*Task statement:*
Which lines in the records below contain the word "status"? Copy each of them.

*Records supplied:*

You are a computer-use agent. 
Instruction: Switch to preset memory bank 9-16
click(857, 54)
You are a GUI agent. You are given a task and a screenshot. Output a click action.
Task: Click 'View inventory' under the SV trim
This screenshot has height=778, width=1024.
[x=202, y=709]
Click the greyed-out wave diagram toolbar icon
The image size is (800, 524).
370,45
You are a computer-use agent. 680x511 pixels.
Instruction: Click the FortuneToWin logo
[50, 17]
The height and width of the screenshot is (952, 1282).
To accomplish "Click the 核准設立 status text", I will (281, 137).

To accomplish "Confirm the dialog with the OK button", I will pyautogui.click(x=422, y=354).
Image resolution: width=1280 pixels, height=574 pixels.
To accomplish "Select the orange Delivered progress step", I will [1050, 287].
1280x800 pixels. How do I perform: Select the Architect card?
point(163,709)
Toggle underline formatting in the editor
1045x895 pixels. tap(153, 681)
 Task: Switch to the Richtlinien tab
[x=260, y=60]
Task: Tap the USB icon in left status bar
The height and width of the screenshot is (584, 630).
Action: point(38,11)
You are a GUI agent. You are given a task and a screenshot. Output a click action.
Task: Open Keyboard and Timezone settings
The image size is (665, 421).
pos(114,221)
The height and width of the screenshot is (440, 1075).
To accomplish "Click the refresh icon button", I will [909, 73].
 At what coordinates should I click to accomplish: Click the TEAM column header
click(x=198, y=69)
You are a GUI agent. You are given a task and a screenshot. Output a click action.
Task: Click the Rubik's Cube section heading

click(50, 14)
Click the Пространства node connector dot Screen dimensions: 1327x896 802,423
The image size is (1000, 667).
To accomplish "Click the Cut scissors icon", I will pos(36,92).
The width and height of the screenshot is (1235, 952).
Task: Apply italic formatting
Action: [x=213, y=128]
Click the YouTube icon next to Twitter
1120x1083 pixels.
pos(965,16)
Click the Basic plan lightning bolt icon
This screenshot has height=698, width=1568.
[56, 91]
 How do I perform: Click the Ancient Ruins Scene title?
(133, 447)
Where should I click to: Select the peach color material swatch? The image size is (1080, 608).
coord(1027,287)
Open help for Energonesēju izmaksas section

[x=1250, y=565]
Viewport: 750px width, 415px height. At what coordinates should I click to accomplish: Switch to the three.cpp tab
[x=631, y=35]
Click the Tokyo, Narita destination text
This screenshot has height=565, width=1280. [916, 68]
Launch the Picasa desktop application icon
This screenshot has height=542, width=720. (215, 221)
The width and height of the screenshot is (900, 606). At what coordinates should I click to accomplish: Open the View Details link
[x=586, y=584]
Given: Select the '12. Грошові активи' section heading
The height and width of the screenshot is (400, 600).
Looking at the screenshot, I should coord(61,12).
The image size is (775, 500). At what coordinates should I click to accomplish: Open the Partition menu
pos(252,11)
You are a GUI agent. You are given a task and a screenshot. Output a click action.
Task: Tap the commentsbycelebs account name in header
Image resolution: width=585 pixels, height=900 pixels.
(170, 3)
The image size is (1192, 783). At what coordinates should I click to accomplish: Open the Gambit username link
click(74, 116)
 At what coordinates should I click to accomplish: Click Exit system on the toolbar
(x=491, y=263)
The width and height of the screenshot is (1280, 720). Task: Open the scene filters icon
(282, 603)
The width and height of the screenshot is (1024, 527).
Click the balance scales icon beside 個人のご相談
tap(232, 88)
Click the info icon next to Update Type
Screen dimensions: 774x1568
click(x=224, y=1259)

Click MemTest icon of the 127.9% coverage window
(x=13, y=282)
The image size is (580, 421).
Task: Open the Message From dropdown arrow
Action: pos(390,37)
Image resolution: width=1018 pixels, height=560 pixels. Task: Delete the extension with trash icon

*Expected output:*
To accomplish "Click the 核准設立 status text", I will (281, 137).
Task: Tap the USB icon in left status bar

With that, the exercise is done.